_Bloc de texte_.
........

Par Vianney Rivière, Marie-Bénédicte Pain, Magali Dupuy, Bérénice Binazet
Dans deux arrêts du 15 septembre dernier, la CJUE tranche deux questions relativement importantes en pratique et génératrices de contentieux :
- L’exercice du droit à déduction de la TVA ne peut être refusé en raison de l’omission ou de l’inexactitude des mentions obligatoires figurant sur les factures si les conditions de fond sont satisfaites ;
- En présence de factures rectificatives, l’administration n’a pas à appliquer des intérêts de retard.
AVANT
La Loi et la doctrine
Le redevable qui souhaite exercer son droit à déduction de la TVA doit être en mesure d’en justifier.
Pour ce faire, ses factures doivent comprendre un certain nombre de mentions obligatoires prévues par la loi (article 289 II du CGI) : la date, l’identification des parties (n° SIRET, n° d’identification de TVA intraco-mmunautaire), le montant de la TVA, le montant TTC.

........

_Extraits de données_.

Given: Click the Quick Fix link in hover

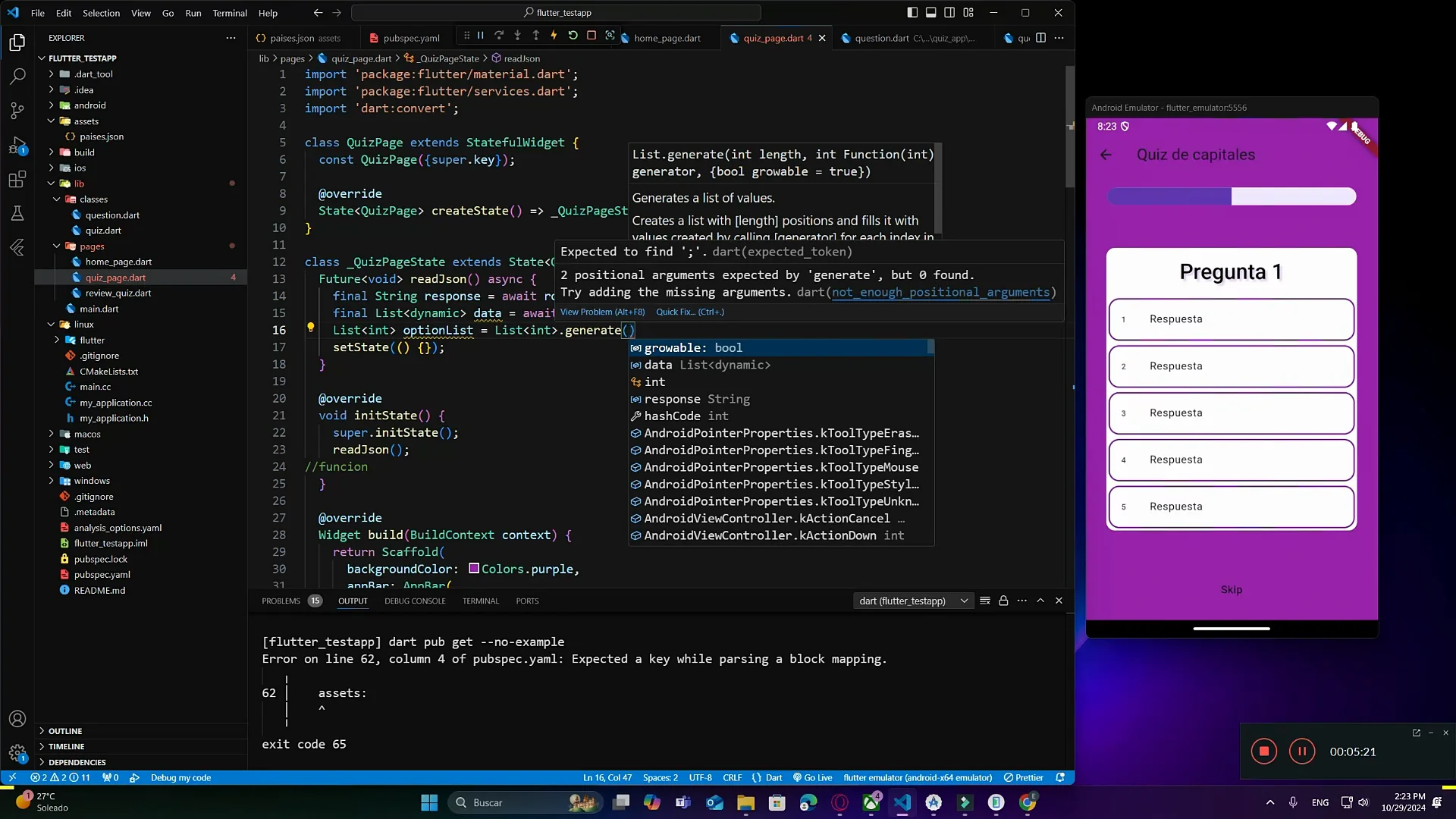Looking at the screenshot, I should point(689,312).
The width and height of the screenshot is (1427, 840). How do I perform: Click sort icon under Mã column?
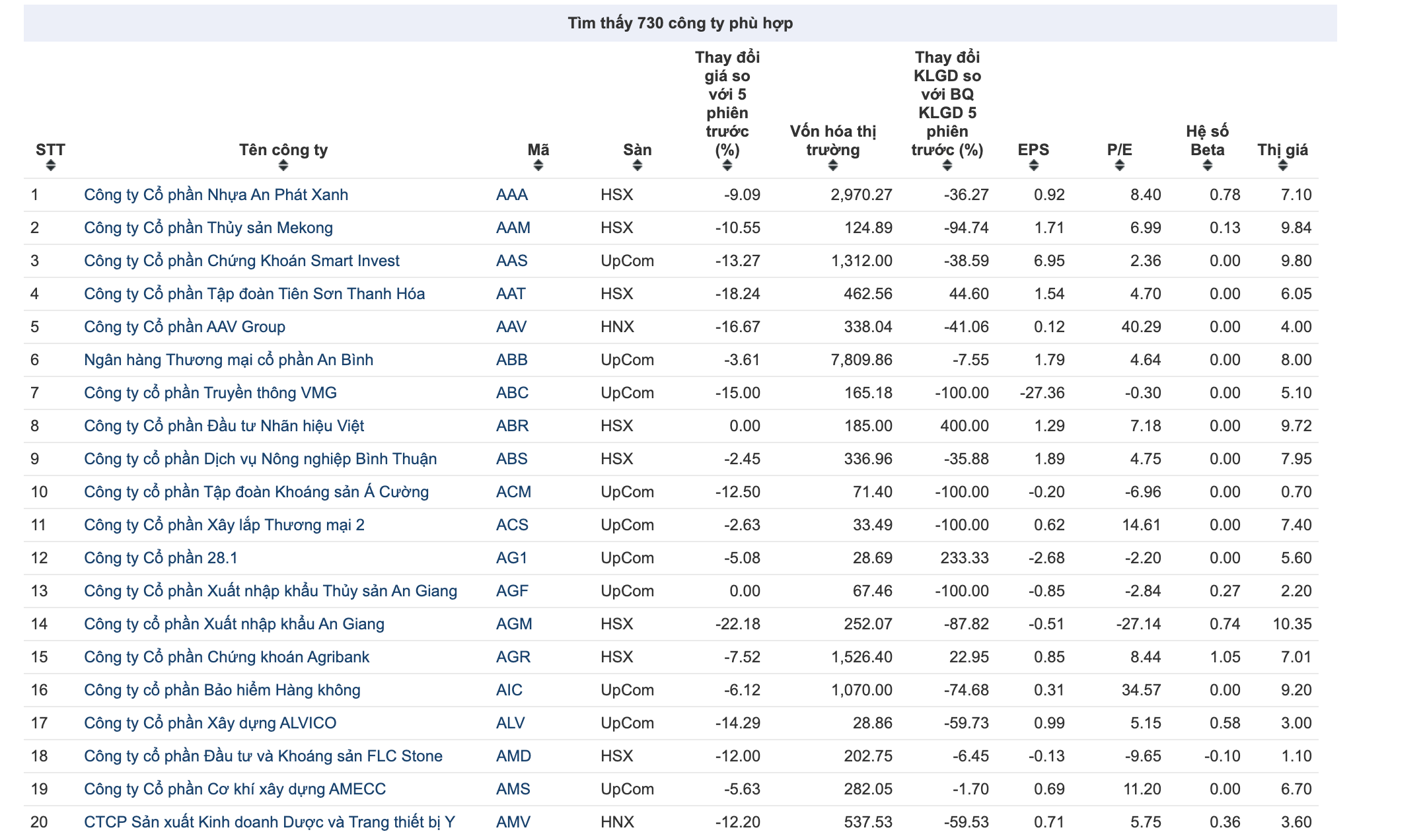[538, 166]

........

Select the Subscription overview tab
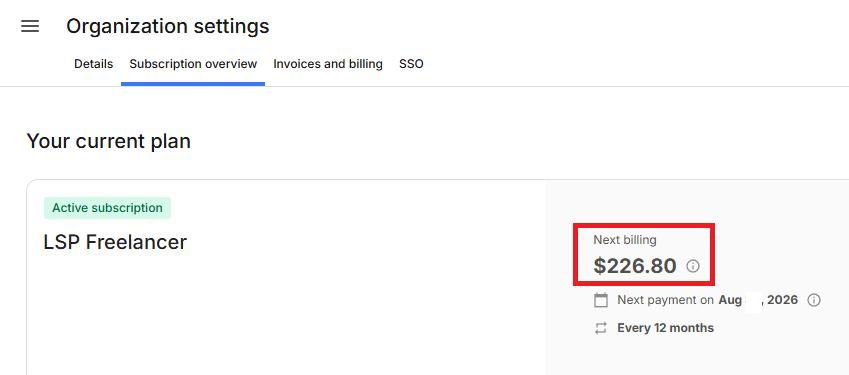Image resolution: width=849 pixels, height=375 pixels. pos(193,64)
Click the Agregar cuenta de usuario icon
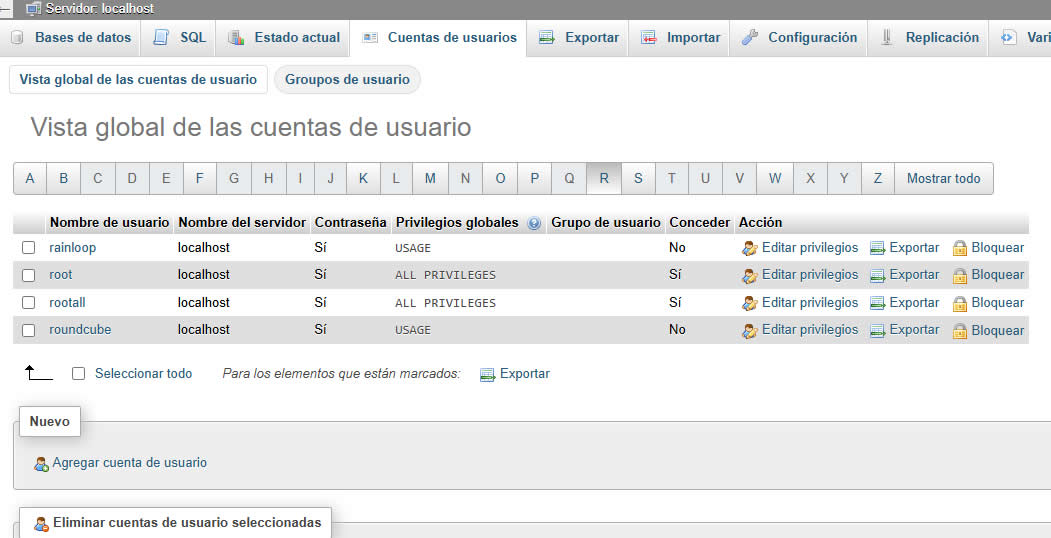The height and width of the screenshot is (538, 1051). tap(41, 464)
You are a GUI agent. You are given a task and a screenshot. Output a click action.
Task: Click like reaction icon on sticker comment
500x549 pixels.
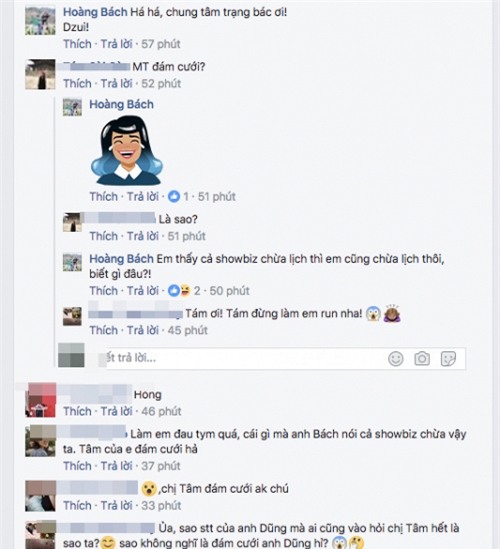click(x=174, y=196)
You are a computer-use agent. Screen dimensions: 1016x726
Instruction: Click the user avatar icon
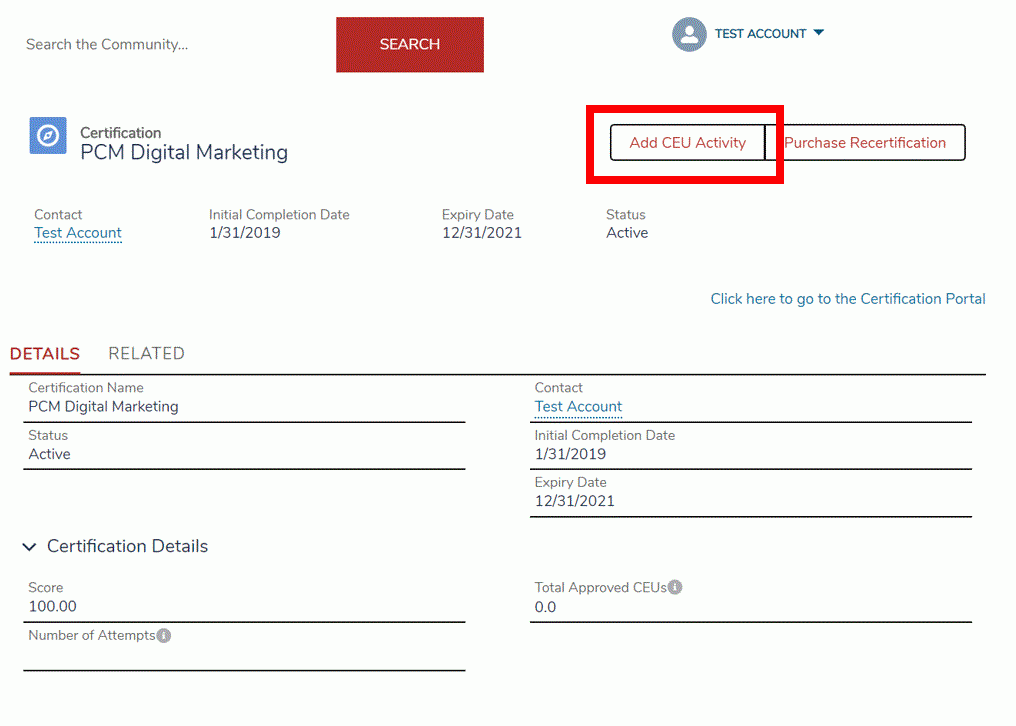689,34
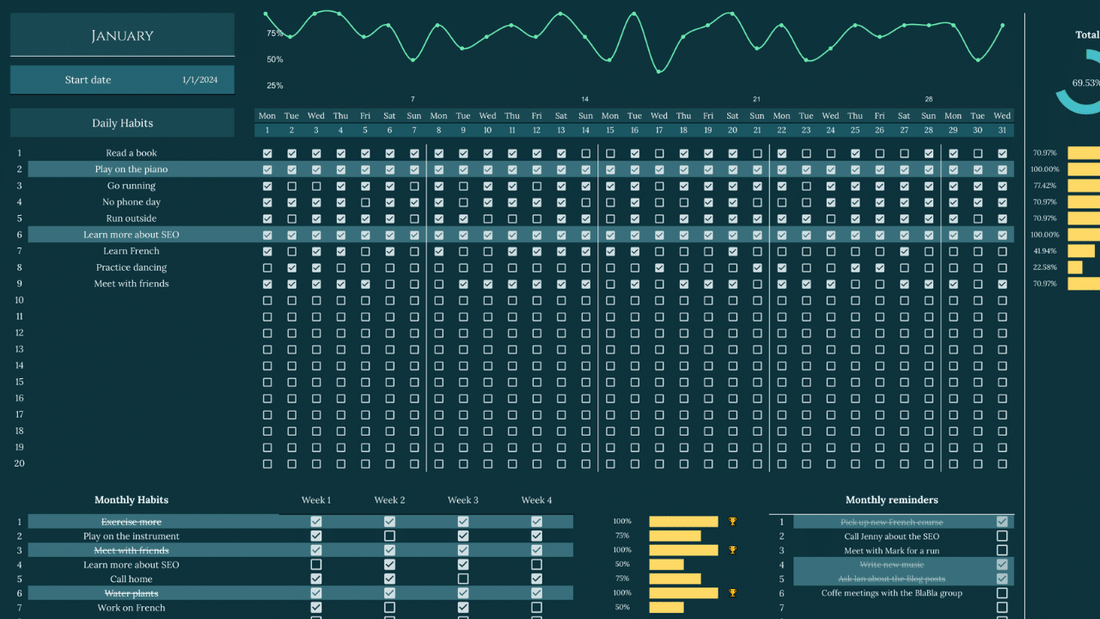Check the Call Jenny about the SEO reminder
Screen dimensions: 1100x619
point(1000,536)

........

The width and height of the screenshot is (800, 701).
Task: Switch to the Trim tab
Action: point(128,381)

........

_Consigne_.
Reproduisez à l'identique le passage du texte sur la TVA qui va de « Pour ce faire, ses » jusqu'à « le montant TTC. » inclus.

_Réponse attendue_.
Pour ce faire, ses factures doivent comprendre un certain nombre de mentions obligatoires prévues par la loi (article 289 II du CGI) : la date, l’identification des parties (n° SIRET, n° d’identification de TVA intraco-mmunautaire), le montant de la TVA, le montant TTC.